Dr. Cleopatra Gordon-Pusey is a Ross University School of Medicine Success Story
The RUSM alumna, who graduated in 2004, is also a motivational speaker for community groups and schools, relating her own experiences to deliver the message that, “All things are possible through perseverance and dedication.”
Today, Dr. Gordon-Pusey has a thriving Family-Medicine practice in Pembroke Pines, Florida, providing primary care to patients from 12 years-old to centenarians. She is married to her college sweetheart, Bramwell Pusey, who is the office manager, and they are the proud parents of three children.
“I thank God for RUSM, for giving me the opportunity to become a physician,” she said. “I love what I do.” Ever since she was in high school, Dr. Gordon-Pusey knew that she wanted to be a doctor. She had come to the U.S. from Jamaica at the age of 12, and became a good student, eventually graduating from Wesleyan University with a bachelor’s degree in Neuroscience and getting accepted into the University of Connecticut’s medical-dental preparatory program. “I applied to a few U.S. medical schools,” she said. “My GPA and everything were excellent but I didn't score as highly on the MCAT as I expected. It was tough.” She didn’t let these setbacks derail her dream.

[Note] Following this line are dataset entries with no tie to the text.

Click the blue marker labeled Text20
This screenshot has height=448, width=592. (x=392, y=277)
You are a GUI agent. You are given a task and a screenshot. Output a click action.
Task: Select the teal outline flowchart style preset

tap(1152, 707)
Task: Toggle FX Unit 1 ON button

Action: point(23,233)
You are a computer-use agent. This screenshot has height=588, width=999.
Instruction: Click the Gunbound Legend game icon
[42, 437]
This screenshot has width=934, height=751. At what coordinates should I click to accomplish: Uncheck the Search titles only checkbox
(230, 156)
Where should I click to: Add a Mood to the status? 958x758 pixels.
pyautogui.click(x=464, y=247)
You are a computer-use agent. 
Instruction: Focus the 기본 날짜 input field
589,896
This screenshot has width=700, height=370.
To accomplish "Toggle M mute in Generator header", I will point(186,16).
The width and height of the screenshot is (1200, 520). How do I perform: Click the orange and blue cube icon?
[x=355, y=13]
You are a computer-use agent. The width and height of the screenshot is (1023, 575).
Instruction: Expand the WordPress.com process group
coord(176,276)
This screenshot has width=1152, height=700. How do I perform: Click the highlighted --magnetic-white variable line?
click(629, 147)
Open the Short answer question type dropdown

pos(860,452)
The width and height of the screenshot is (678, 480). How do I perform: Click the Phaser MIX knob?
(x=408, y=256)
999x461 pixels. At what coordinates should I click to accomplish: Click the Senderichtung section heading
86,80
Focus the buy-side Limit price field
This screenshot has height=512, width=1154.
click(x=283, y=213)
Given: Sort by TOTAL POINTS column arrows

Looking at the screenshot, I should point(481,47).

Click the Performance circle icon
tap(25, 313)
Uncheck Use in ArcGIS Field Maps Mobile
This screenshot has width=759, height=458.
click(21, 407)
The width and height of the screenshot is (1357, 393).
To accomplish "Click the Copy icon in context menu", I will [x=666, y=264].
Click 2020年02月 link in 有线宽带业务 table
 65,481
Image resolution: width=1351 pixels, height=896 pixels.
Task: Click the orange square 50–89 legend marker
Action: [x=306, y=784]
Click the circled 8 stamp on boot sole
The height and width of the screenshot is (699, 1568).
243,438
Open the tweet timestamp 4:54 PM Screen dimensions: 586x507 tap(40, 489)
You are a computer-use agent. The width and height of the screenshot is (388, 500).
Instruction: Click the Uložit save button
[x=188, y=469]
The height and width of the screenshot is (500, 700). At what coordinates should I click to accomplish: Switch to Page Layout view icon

She applied to RUSM, and was accepted. “I was elated,” she said. It took her six years to complete the program, she related. She failed the first Mini exam, but she never gave up. She enjoyed her time on the Dominica Campus, was very involved in campus life, and was elected Student Government President.
At one point, her family told her, “go be a nurse,” she said. “But I wanted to be a medical doctor. I had to be patient. I learned not to get anxious, not to get frustrated.” She persevered, and went on to complete her residency in family medicine at the Stamford Hospital/Columbia Presbyterian Hospital in Stamford, Connecticut. After that, she and her family moved to Florida.
Now Dr. Gordon-Pusey talks about the difficult times in the past as if they were simply stepping stones on the path that brought her to her present success, and she motivates others by encouraging them to view their life experiences that way, as well.